It's not enough to bitch about the current museum system, especially if you mean one thing by "good" art and I mean something else. We're barely communicating then and that impedes progress. I'm not questioning anyone's autonomy with regards to what they personally see as good art. I'm questioning how the consensus can lead to what you see as good being ignored until you can influence the consensus.
I mean, you can decide that one restaurant is good and another sucks, right? What makes art different than that?
I don't know of any restaurant in which most of what's done there will be important 500 years from now. What makes art different is the fact it's a vessel. It's the very best vessel for preserving what's most important about who we are. Getting it right, as best we can, then (and by that I mean preserving the truly good stuff) becomes somewhat urgent to me. YMMV.
Everything is for sale
What other "approach" is there that isn't looking to the side to see if everyone else is buying it?
It is of course true that we use a number of lenses for determining value. History, cultural standards and personal stories are all relevant in determining value in art.
Are they relevant in different degrees? Yes! But do the quality of these lenses fundamentally matter?
It depends!
Pretend that I know a collector who has a gigantic collection that is widely regarded as terrible. He truly enjoys looking at art, and collects what he loves, and employs a number of experts who agree with one another that he has terrible taste.
It's a paradox:
Because this collector's entourage of experts possesses a heightened cultural and formal sensitivity and better understanding of art history, they are more "right" than the collector.
But he ignores their advice and trusts his gut because fundamentally he is just as right as they are, even though they have much more knowledge than he does. He's not about to spend a bunch of money on a bunch of things he considers sheyt, but that they consider important.
I am arguing that it's more important for collector X to trust himself than it is for him to trust his experts. By taking responsibility for his own aesthetic decision-making, he's doing the art thing. He's actively participating in what art is and what it's good for.
Collector X may not know a good piece of art if it bit him on his neck. But he understands deeply what art gives him--how it makes him rich.
Even though he consistently makes bad decisions, I think that this makes him smarter and a better participant than people with better collections who are not taking responsibility for their own taste.
Do I wish Collector X would take responsibility for his taste to the point of developing it? Sure. But at least he's engaged in the process of actually enjoying the work.
On the other hand, I know a lot of people who look at art and completely ignore how it actually impacts them. Instead, they start working their knowledge of art history to justify the art.
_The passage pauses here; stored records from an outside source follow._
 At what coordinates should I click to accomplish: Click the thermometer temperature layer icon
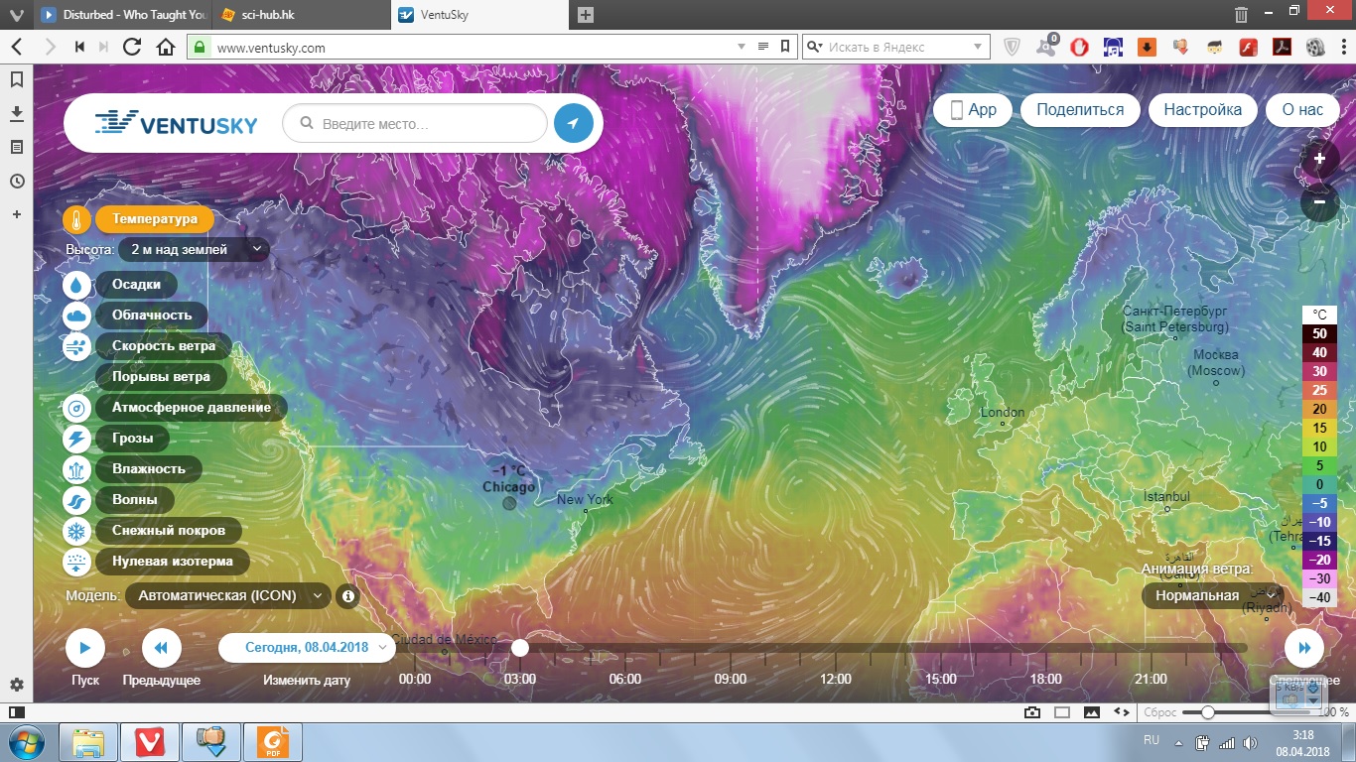(76, 219)
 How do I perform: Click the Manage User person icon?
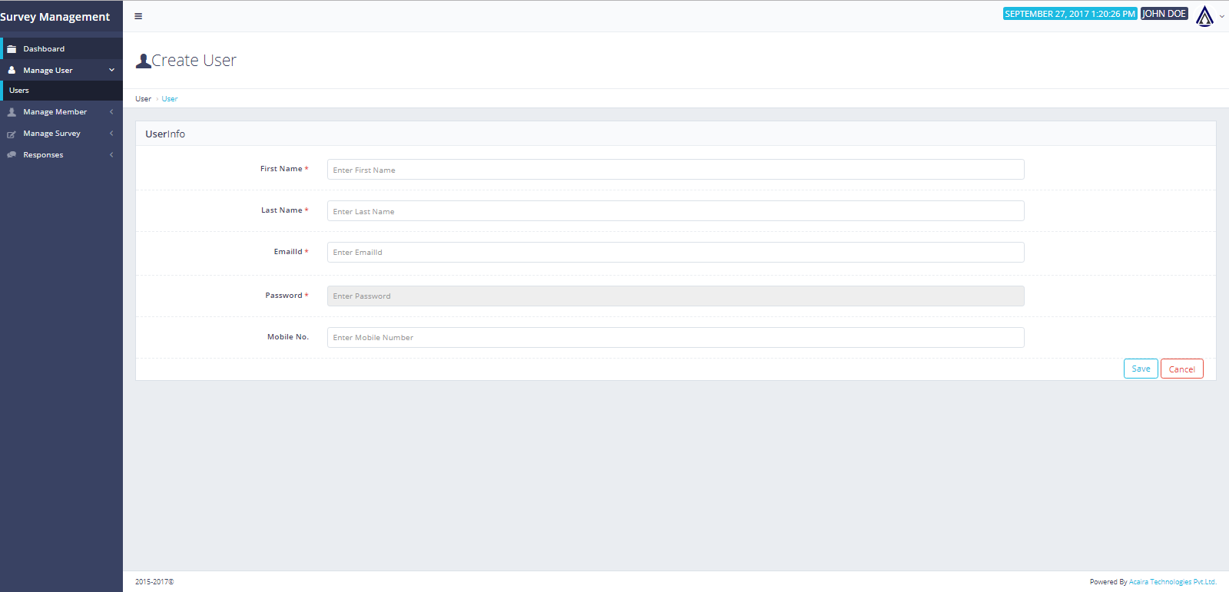12,70
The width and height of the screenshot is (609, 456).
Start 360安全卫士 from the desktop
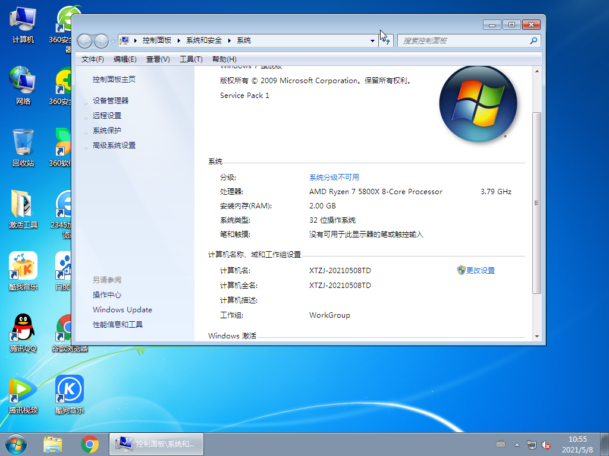pos(68,85)

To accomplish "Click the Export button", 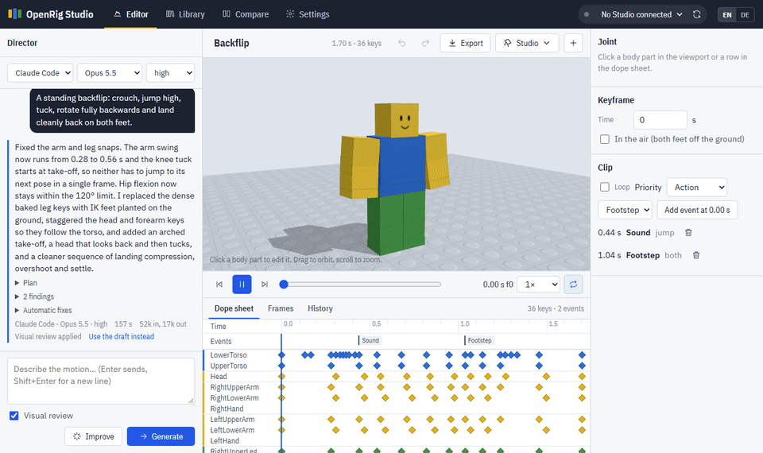I will pyautogui.click(x=465, y=43).
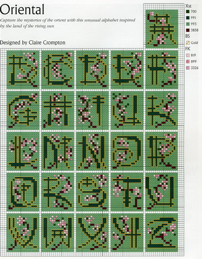202x259 pixels.
Task: Select the Gold backstitch symbol
Action: 188,42
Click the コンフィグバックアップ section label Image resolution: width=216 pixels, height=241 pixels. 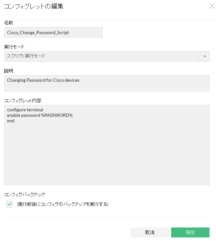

I think that's a pretty lackluster "approach."
Edward, to answer your museum question using Fictitious Collector X:
Should Collector X keep buying all the work he loves, regardless of what his cadre of experts think?
YES, if he can't learn from them at least he should please himself and take responsibility for his own aesthetic participation.
But Collector X has no business running a museum. That would be solipsistic at best, disaster at worst. Collector X has mastered the first relationship or first sphere of determining value. He listens to his own reactions and trusts them.
But his taste is so bad because these reactions are limited, say, to bright colors. Or big tits. Or images of certain kinds of dogs.
He has no business telling other people about art because he's negotiating it from a very self-oriented place.
But it is an invested one.
What I am arguing is that too often we move too far away from that sense of investment, and that creates a grey wash of relativism.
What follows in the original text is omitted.